**WHAT YOU SHOULD DO**
When you repeat the entries below, please keep them exact and leave out the pictures.

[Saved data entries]
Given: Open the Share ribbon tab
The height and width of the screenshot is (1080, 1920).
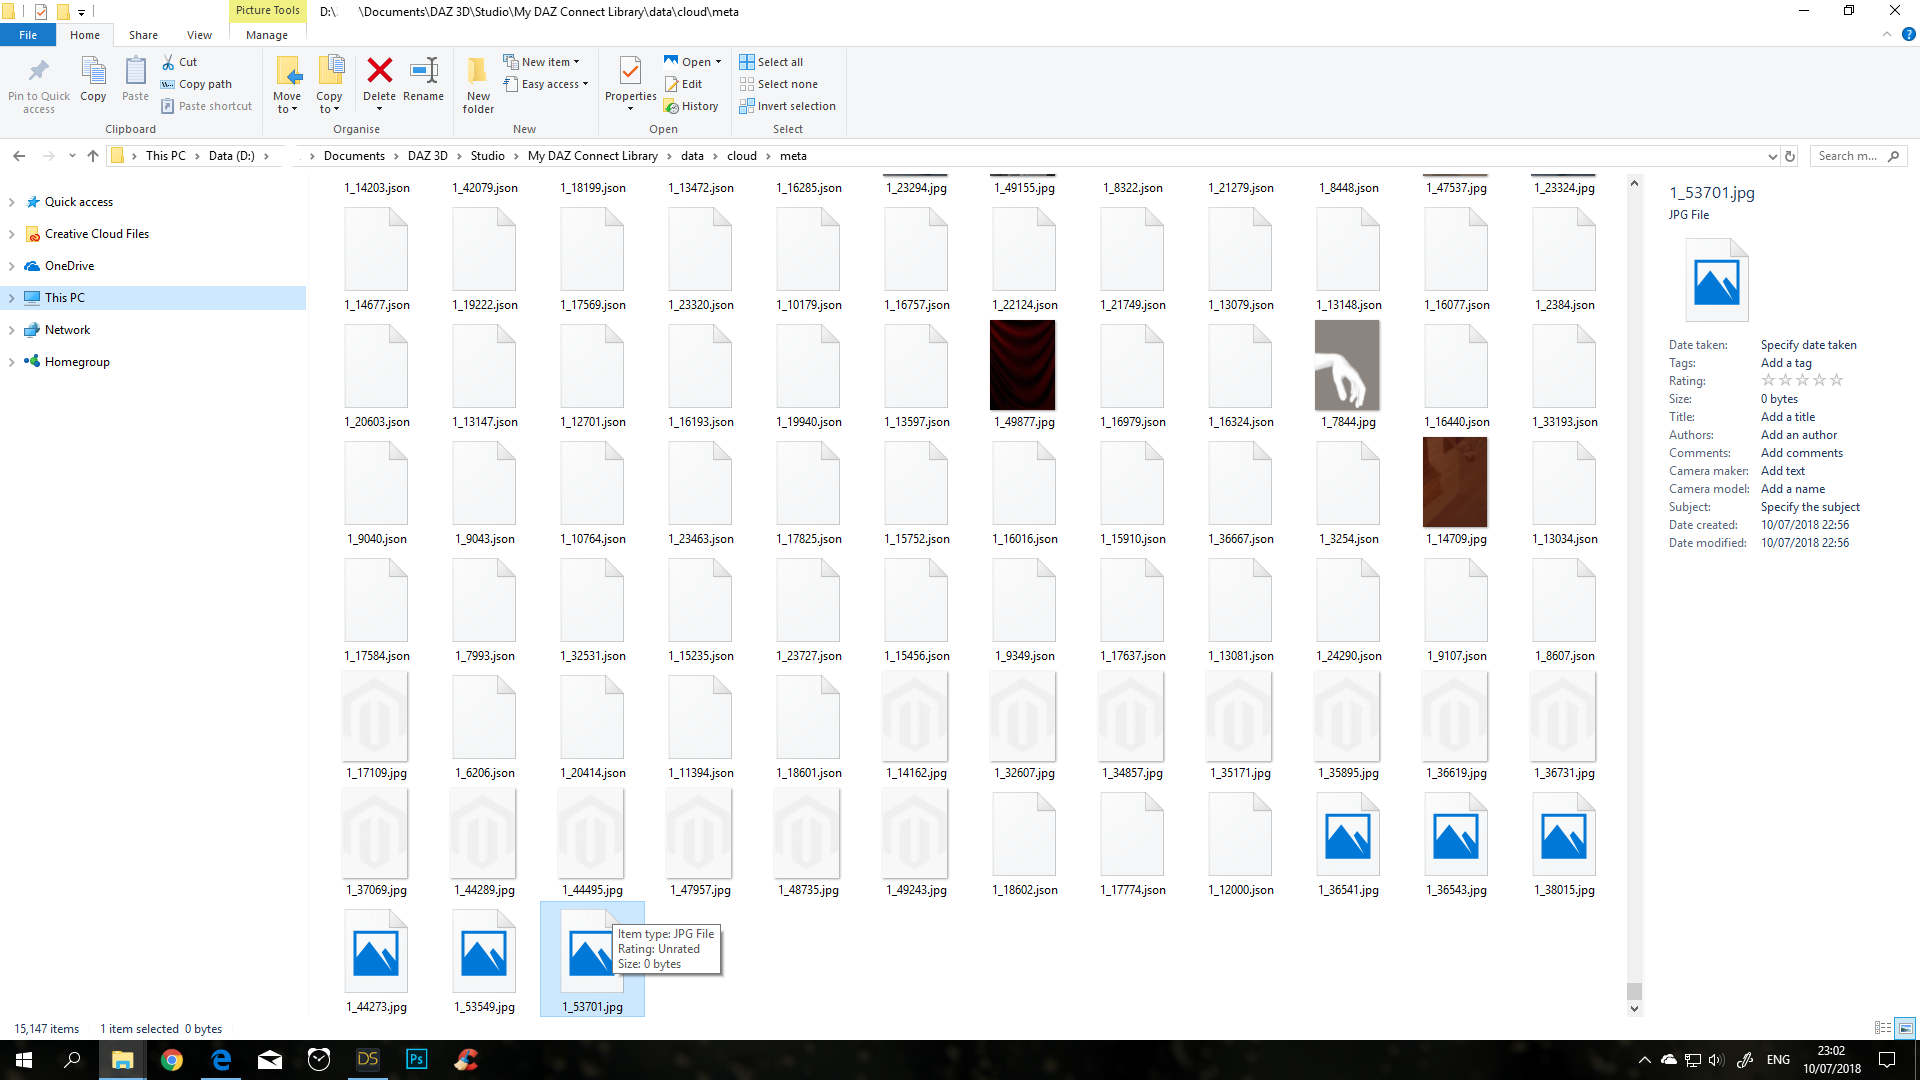Looking at the screenshot, I should [143, 35].
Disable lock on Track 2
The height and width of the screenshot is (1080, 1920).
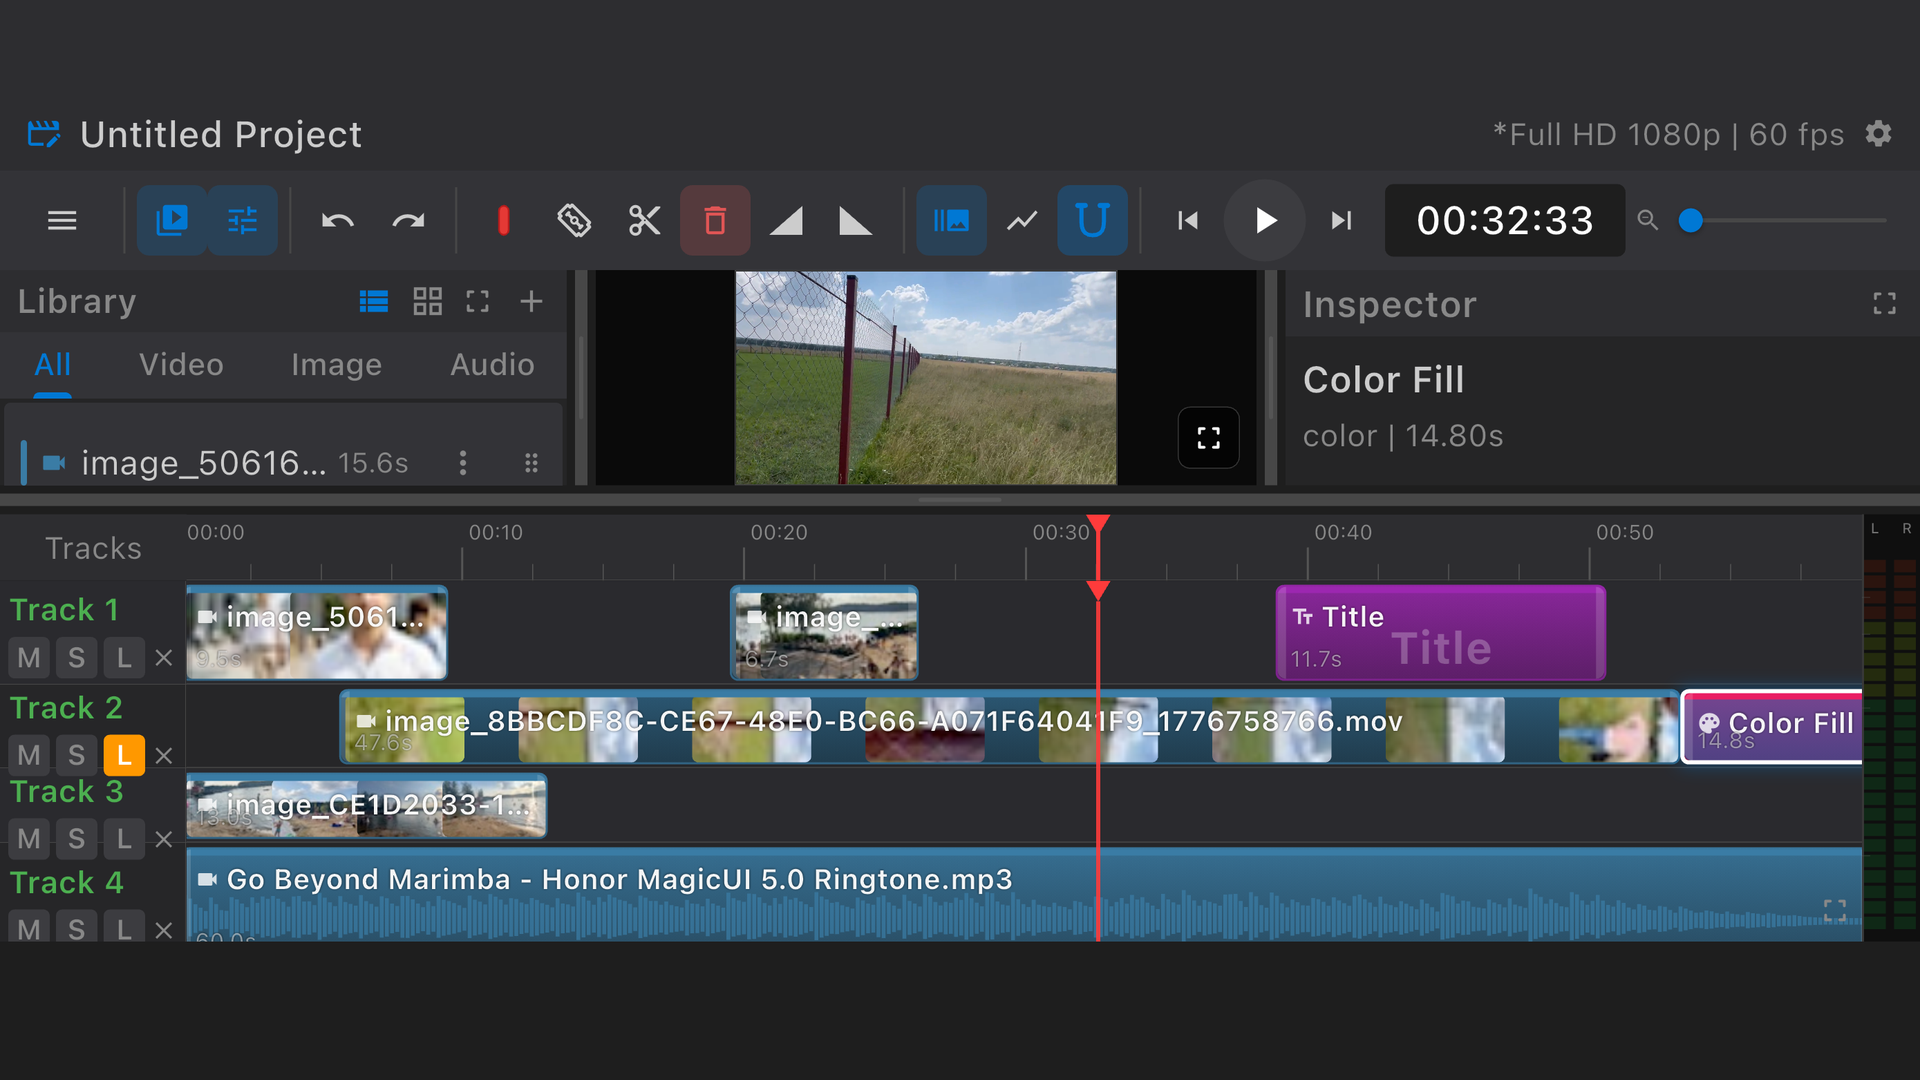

**OUTPUT FOR THIS EXERCISE**
Given: Open the Share ribbon tab
The height and width of the screenshot is (1080, 1920).
Looking at the screenshot, I should [143, 35].
Disable lock on Track 2
The height and width of the screenshot is (1080, 1920).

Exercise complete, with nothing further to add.